D: Byron Howard, Rich Moore
**********
The more I find out about the original concept for this movie, the more I feel cheated out of it.  It’s got some insight, but much of the plot seems formulaic.  I love Nick Wilde and I do identify with him. 


14. Doctor Strange
D: Scott Derrickson
**********
A decent superhero movie that gets some extra points for a great acid trip scene using modern effects and a good score.


13. Hacksaw Ridge
D: Mel Gibson
**********
A solid war movie with a relevant message about conscience rights (although in case it seems both parties refuse to make a reasonable compromise; I mean all he had to do was simply touch a gun and use it as target practice, and all they had to do was just make an exception for this one guy).  It still lacked the edge that Mel Gibson’s previous movies had. 


12. Deadpool
D: Tim Miller
**********
Overall, it was pretty good.  Had the action scenes been better, it would have been the movie Shoot’em Up should have been. 

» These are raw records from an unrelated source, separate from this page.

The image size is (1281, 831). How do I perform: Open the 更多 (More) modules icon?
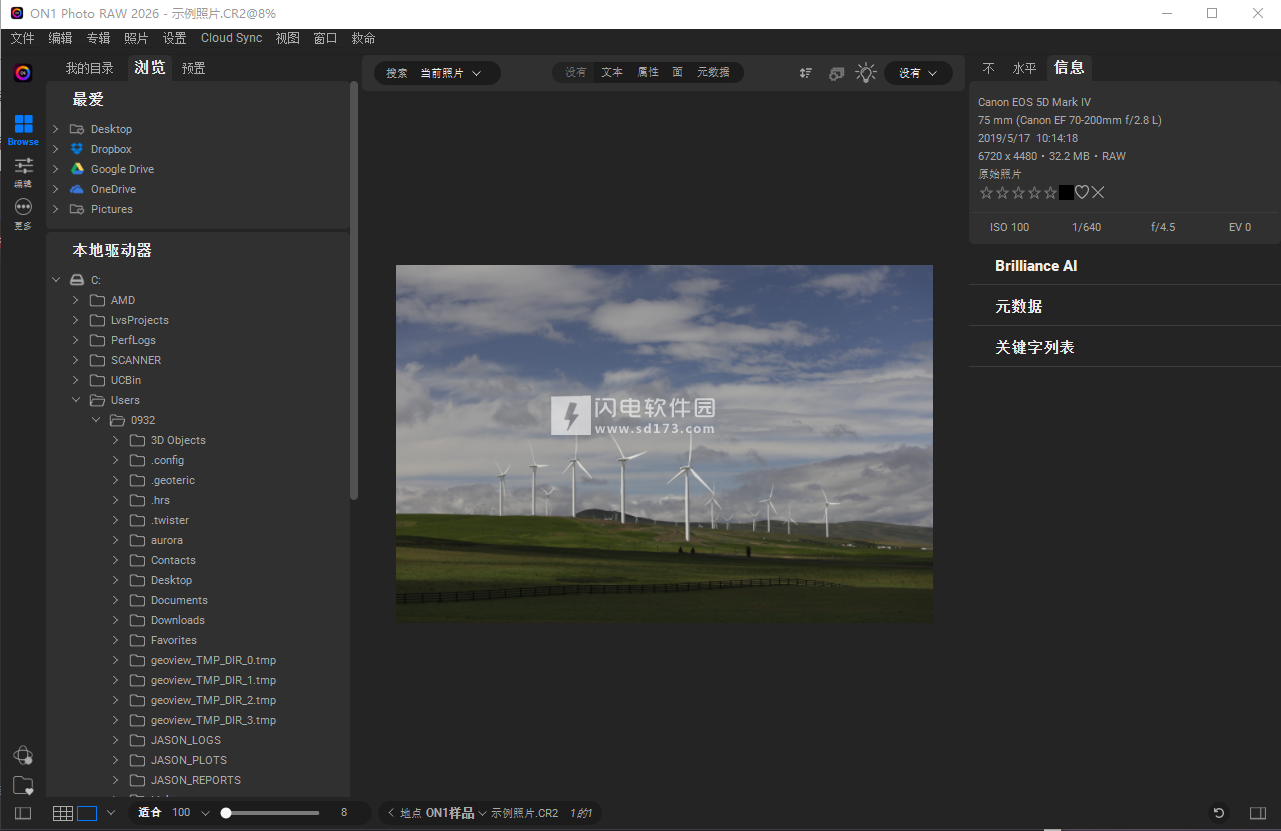[x=23, y=212]
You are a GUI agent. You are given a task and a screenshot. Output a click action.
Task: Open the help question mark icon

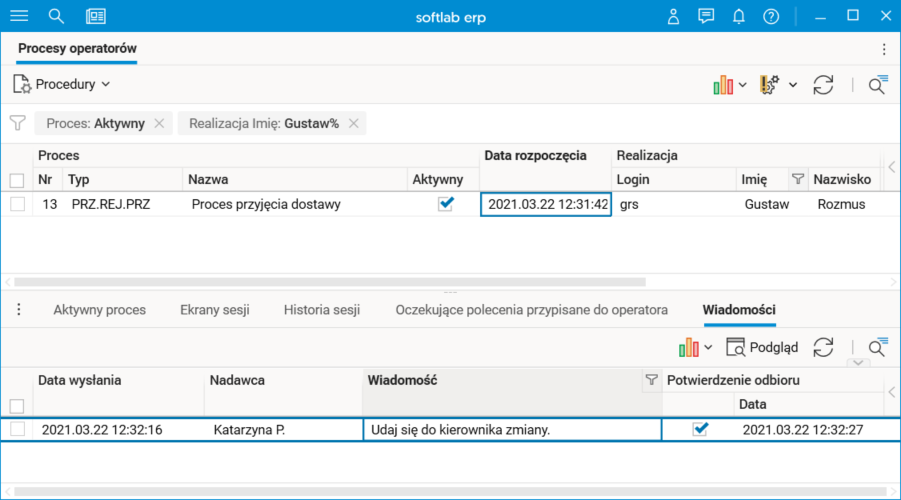pos(771,16)
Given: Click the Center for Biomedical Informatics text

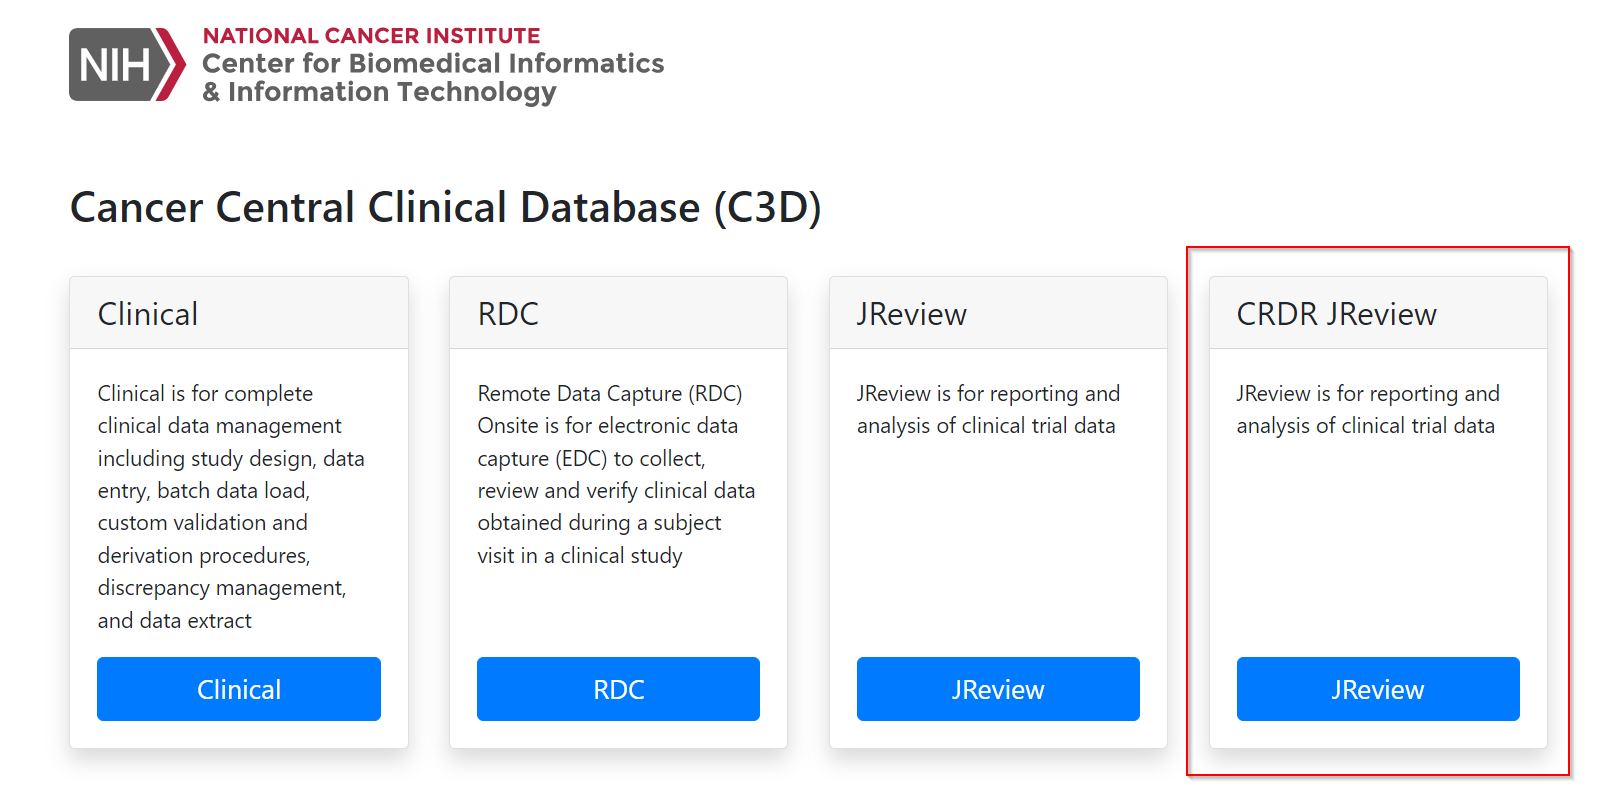Looking at the screenshot, I should (x=433, y=63).
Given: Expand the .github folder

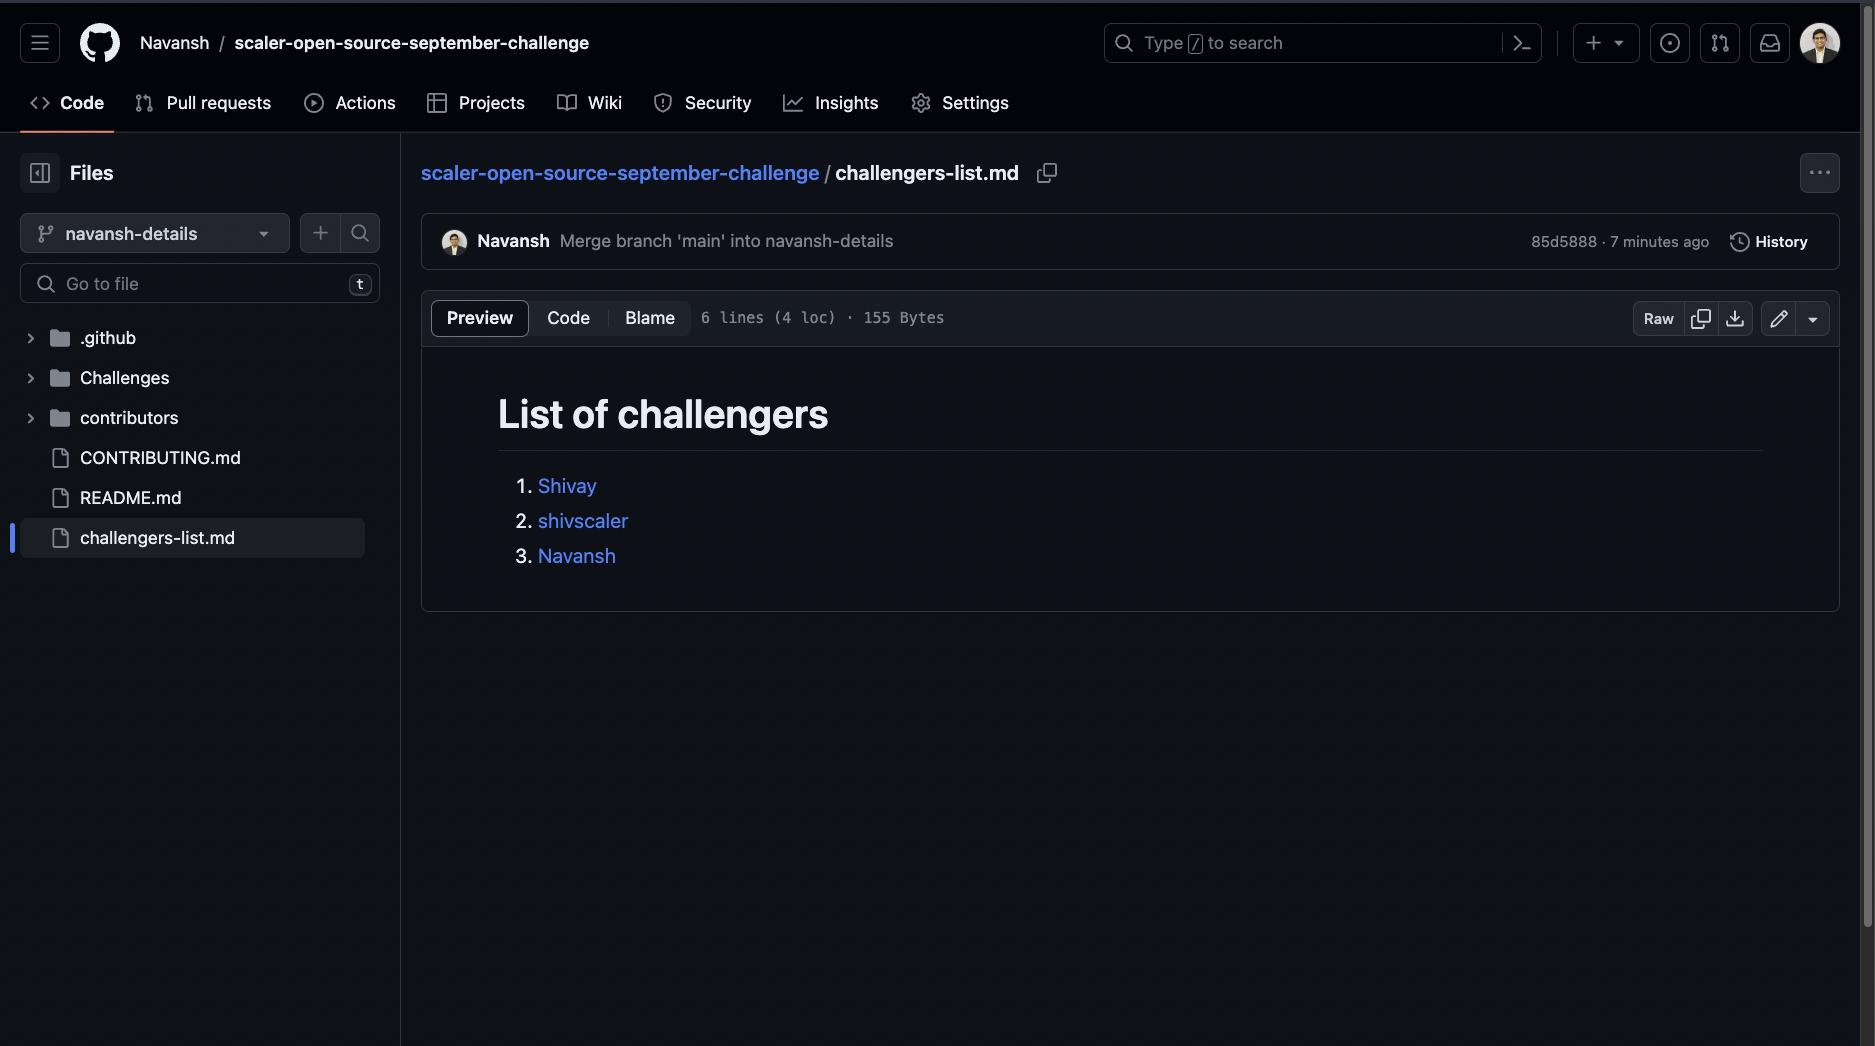Looking at the screenshot, I should [x=31, y=338].
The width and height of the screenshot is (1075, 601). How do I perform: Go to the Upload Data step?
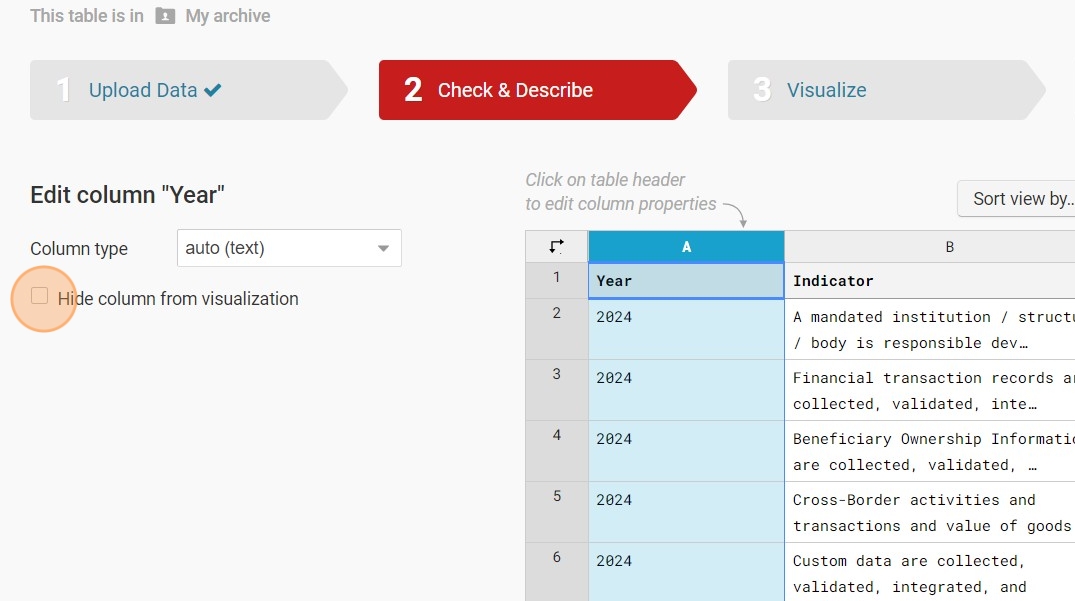click(x=143, y=90)
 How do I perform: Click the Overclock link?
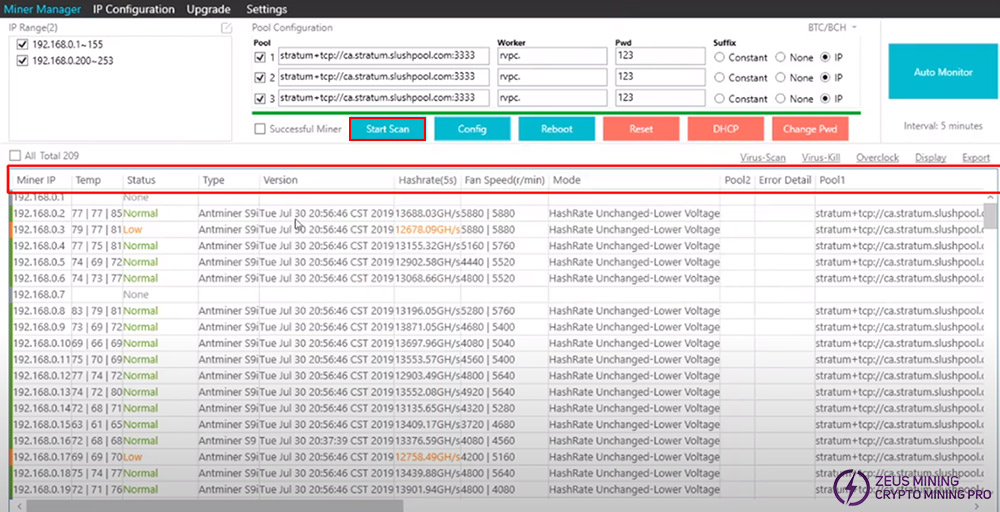(877, 158)
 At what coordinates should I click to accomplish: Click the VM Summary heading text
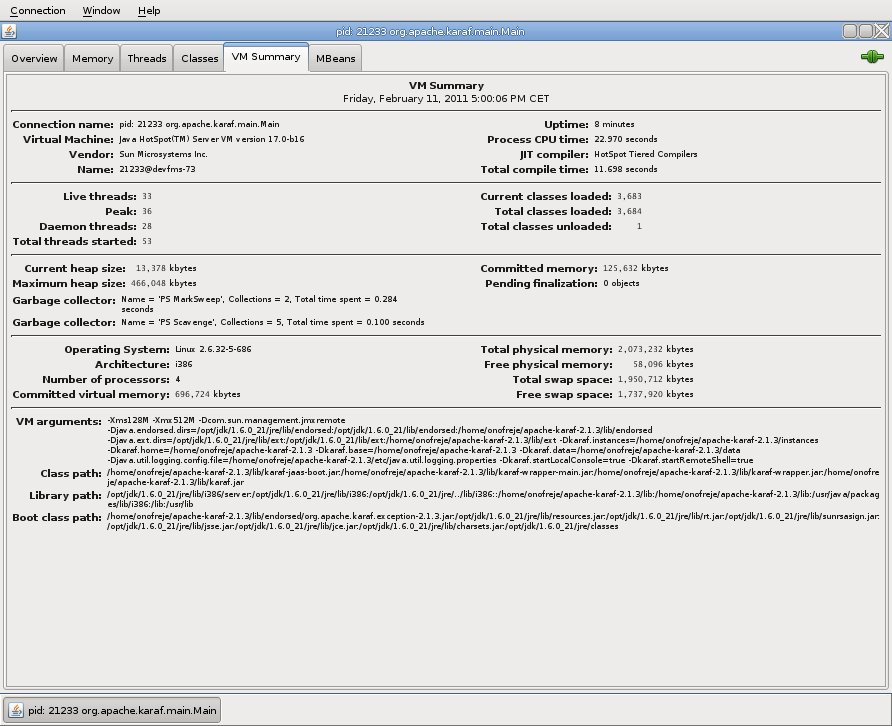tap(446, 86)
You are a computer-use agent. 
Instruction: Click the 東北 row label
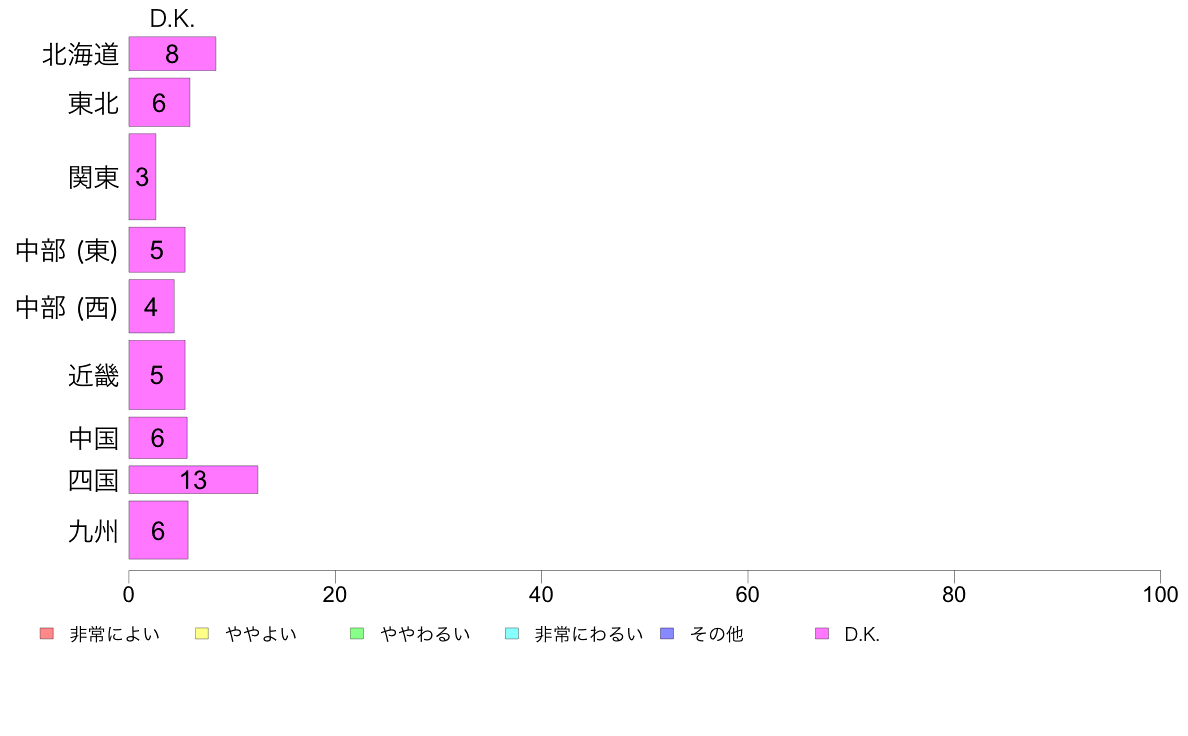[x=93, y=103]

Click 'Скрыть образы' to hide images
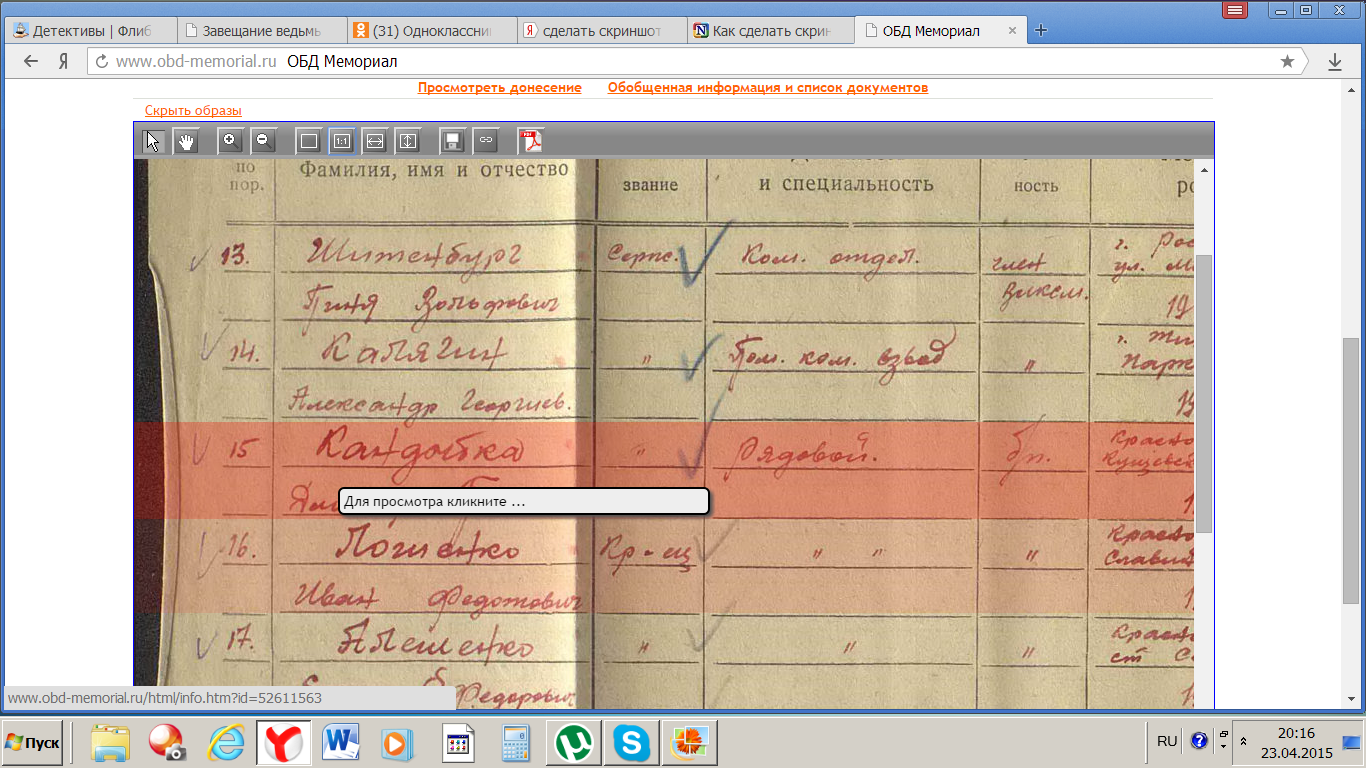193,111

11. 13 Hours: The Secret Soldiers of Benghazi
D: Michael Bay
**********
I had no idea that Michael Bay was even capable of making a movie this good.  I was surprised he actually pulled off an earnest war movie.  Unfortunately, the movie's one flaw was its failure to depict the Libyans' contributions to the rescue.

 
10. Patriots Day
D: Peter Berg
**********
Refreshingly down-to-earth.


10. Allied
D: Robert Zemeckis
**********
A good paranoid thriller, but Brad Pitt gets too much screentime over Marion Cotillard, who can act circles around him.


9. The Founder
D: John Lee Hancock
**********
A pretty good movie starring the excellent Michael Keaton.

 
8. Kubo and the Two Strings
D: Travis Knight
***********
Amazing stop-motion animation and a refreshingly earnest story. 


7. Arrival
D: Denis Villenueve
**********
A solid cerebral sci-fi movie.  I don’t see how learning an inefficient form of writing, however, enables you to see into the future.


D: Gareth Edwards
**********
Characters could be better, but what the heck.  I love this movie.   The dark atmosphere, the best space battle in the franchise since Return of the Jedi (not saying much, I know), and Darth Vader’s being awesome.  Great that it shows the visceral, bellicose side of Star Wars.

 
5. Deepwater Horizon
D: Peter Berg
**********
Genuinely tense and suspenseful. 


4. The Nice Guys
D: Shane Black
**********
Not quite  as funny as Kiss Kiss Bang Bang, but I nice love letter to 70’s retro style.


3. Split
D: M. Night Shyamalan
**********
The twist is that M. Night Shyamalan actually made a good movie for the first time in years [canned laughter].  James McAvoy is great in it.  Divisive as it is, I like the twist, which actually makes me look forward to the next Night movie.  Never thought I’d say that for a while.


2. Shin Godzilla
D: Hideaki Anno, Shinji Higuchi
**********
While the CGI on Godzilla is terrible, it’s an interesting movie that feels much more like an authentic Japanese story.  I also liked the pro-human theme of the protagonists using ingenuity to solve the problem.
 

1. 10 Cloverfield Lane
D: Dan Trachtenberg
**********
John Goodman: The Movie.  A good psychological thriller with an actor I love.  I was genuinely frustrated when he didn’t get nominated for an Oscar.  I don’t have much interest in Cloverfield, but I loved this.  I also liked the alien twist because it was like seeing the origin story of a sci-fi heroine, in which her backstory is the movie itself.  Also had a good score.